Passengers to face ‘some’ disruption due to cancelled flights – industry boss

·3-min read

Passengers are set to face some travel problems as they try to head off for their summer getaways despite further flight cancellations aimed at helping ease disruption, according to a former British Airways chief executive.

Willie Walsh, who is now the director general of the International Air Transport Association, also believes surging oil prices will mean “flying will be more expensive for consumers, without doubt.”

Earlier this week British Airways announced it is to cancel hundreds more summer flights as previous schedule cuts aimed at easing disruption proved insufficient.

The airline said in a statement that it had “regrettably” become necessary to further reduce its operations.

Flight cancellations
British Airways planes at Heathrow Airport (Steve Parsons/PA)

Tens of thousands of passengers will be affected by the move to cancel flights at Heathrow and Gatwick.

Mr Walsh told Sunday Morning With Sophie Raworth: “I think that it is right that these cancellations are made early because that will allow airlines and their customers to adapt to the revised schedules.

“I actually expect people to be able to get away. I think there will be some disruption but I don’t think it will be on the scale we have seen to date.

“I believe that there are solutions that have been put in place.”

The aviation industry is suffering major disruption as a surge in demand for travel coincides with staff shortages across roles such as airline crew, ground handlers, airport security staff and air traffic controllers.

Thousands of flights have been cancelled and many passengers have been forced to wait for several hours in long queues at airports.

In May, British Airways announced that it would cancel 10% of flights between April and October in an attempt to avoid having to axe flights on the day of departure.

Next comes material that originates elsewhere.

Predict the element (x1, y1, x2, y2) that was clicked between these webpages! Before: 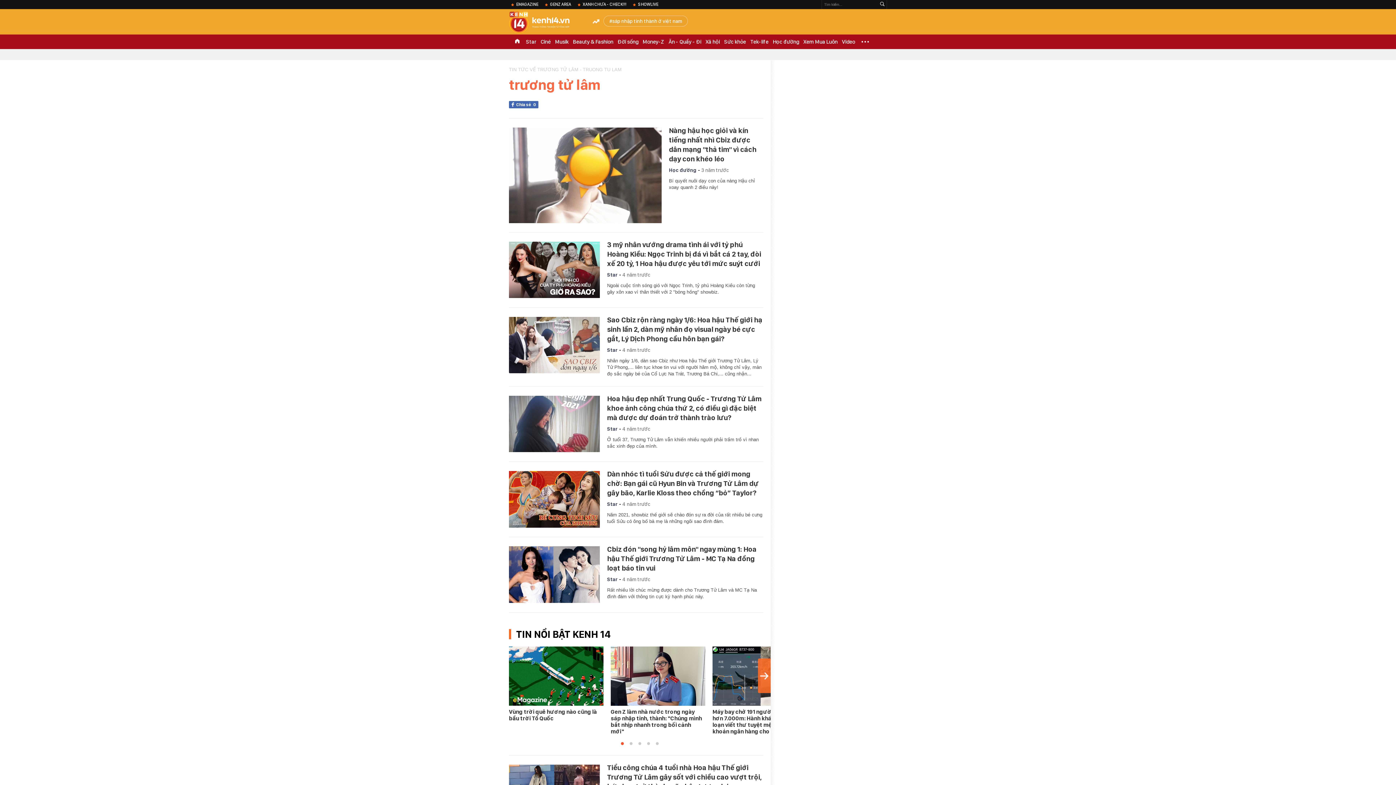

But the latest cancellations take this figure to around 11%.

BA cabin crew strike
Willie Walsh, the director general of the International Air Transport Association (Lewis Whyld/PA)

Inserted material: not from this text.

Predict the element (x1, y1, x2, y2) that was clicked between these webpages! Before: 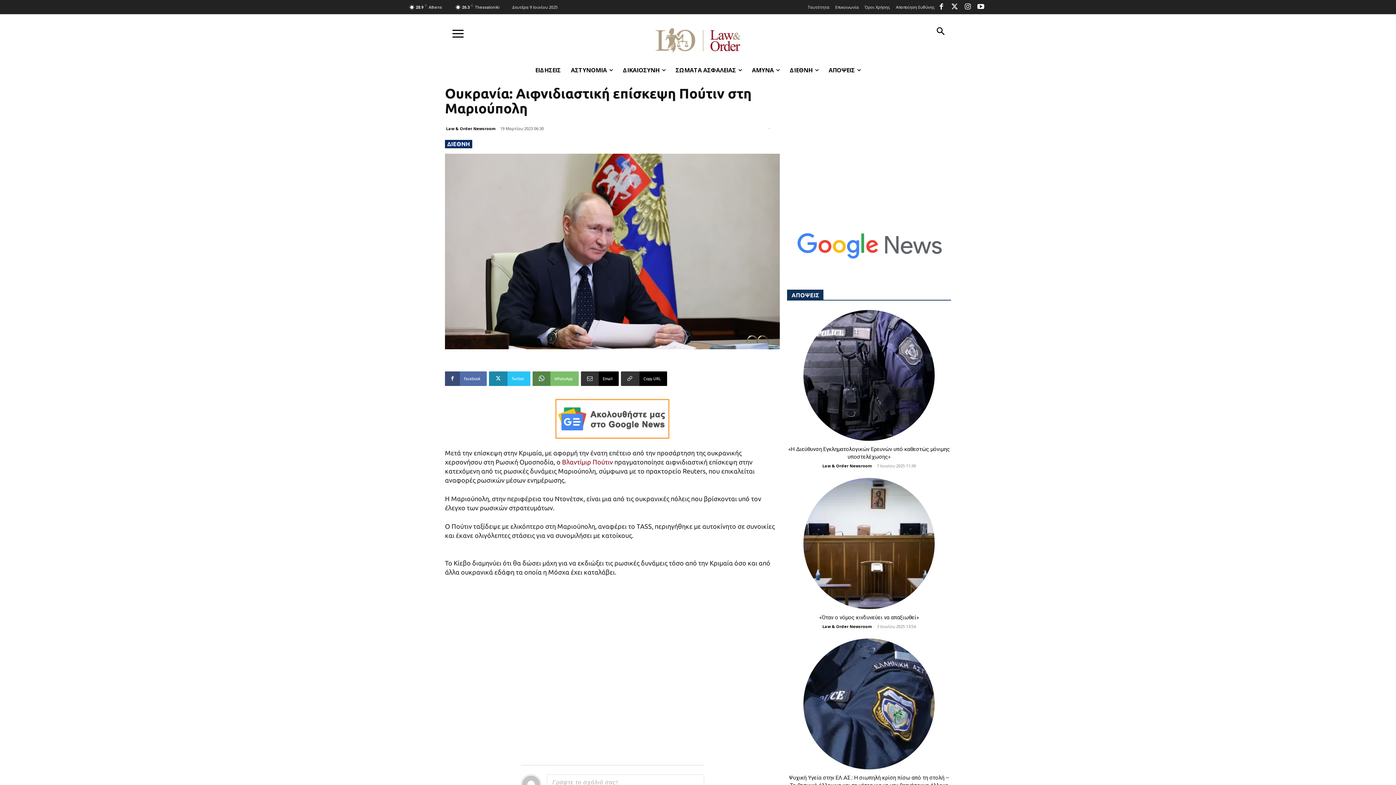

Mr Walsh told the programme he was “surprised” that passengers do not yet know which flights are being scrapped.

He told the programme: “Certainly, I believe they should have been announced as soon as they made clear they would be cancelled.”

He explained that a lot of these flights will currently have very low bookings, with possibly less that 20 per cent of the seats on some having been confirmed.

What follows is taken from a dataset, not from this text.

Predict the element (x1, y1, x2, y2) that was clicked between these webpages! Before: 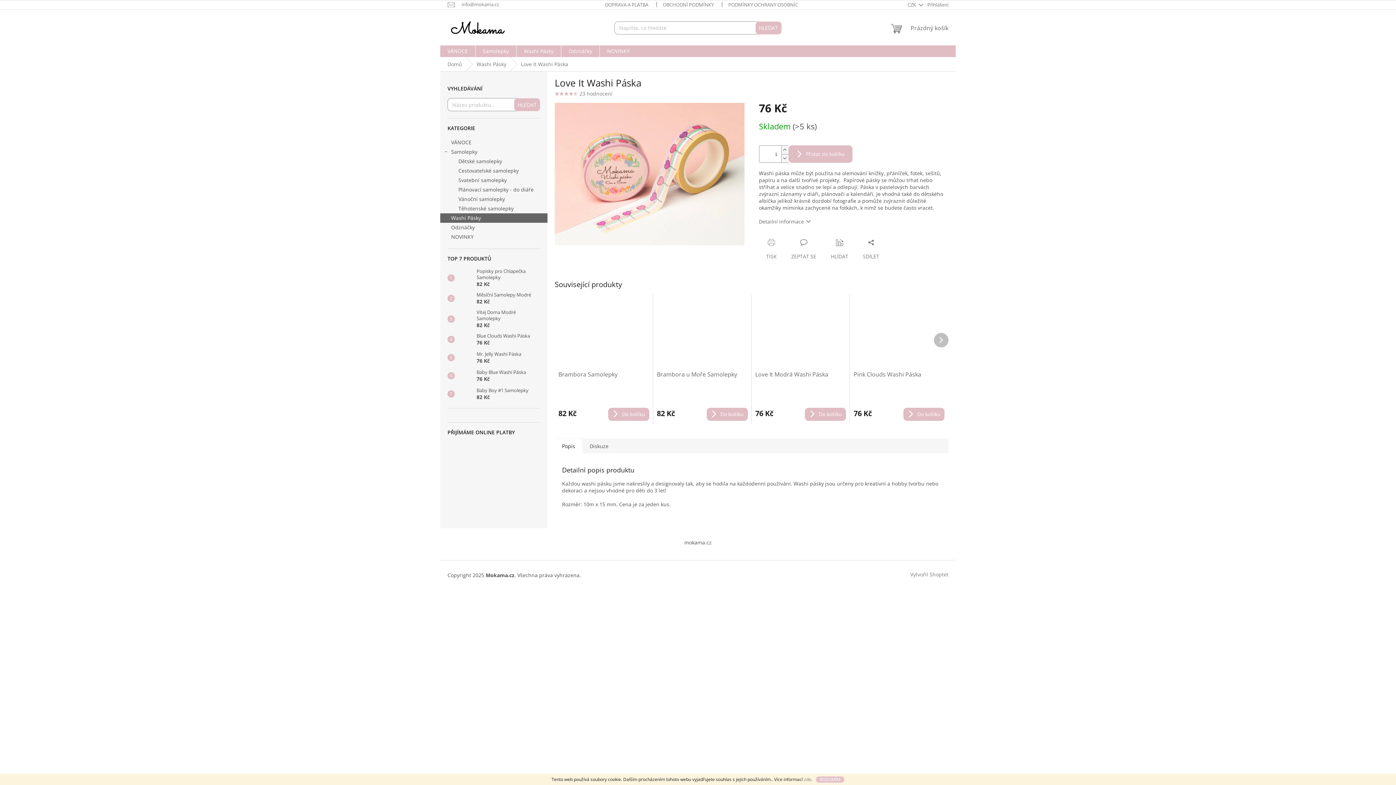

He does not believe airlines will have difficulty in accommodating affected passengers.

Efforts are being made so that passengers will not be hit financially because there are fewer flights but they will see higher ticket prices, according to Mr Walsh.

He told the programme: “Flights are getting more expensive because of the high price of oil and it has been clear to everybody that will be reflected in higher ticket prices.”

He added: “Flying will be more expensive for consumers, without doubt.

“Oil is the single biggest element of an airlines’ cost base. It is inevitable that ultimately the high oil prices will be passed through to consumers.”

BA’s summer flights announcement comes after the Government introduced a slot amnesty, which enables airlines temporarily to hand back without punishment any take-off and landing slots they do not have the resources to use.

Under normal rules carriers lose slots if they do not use them.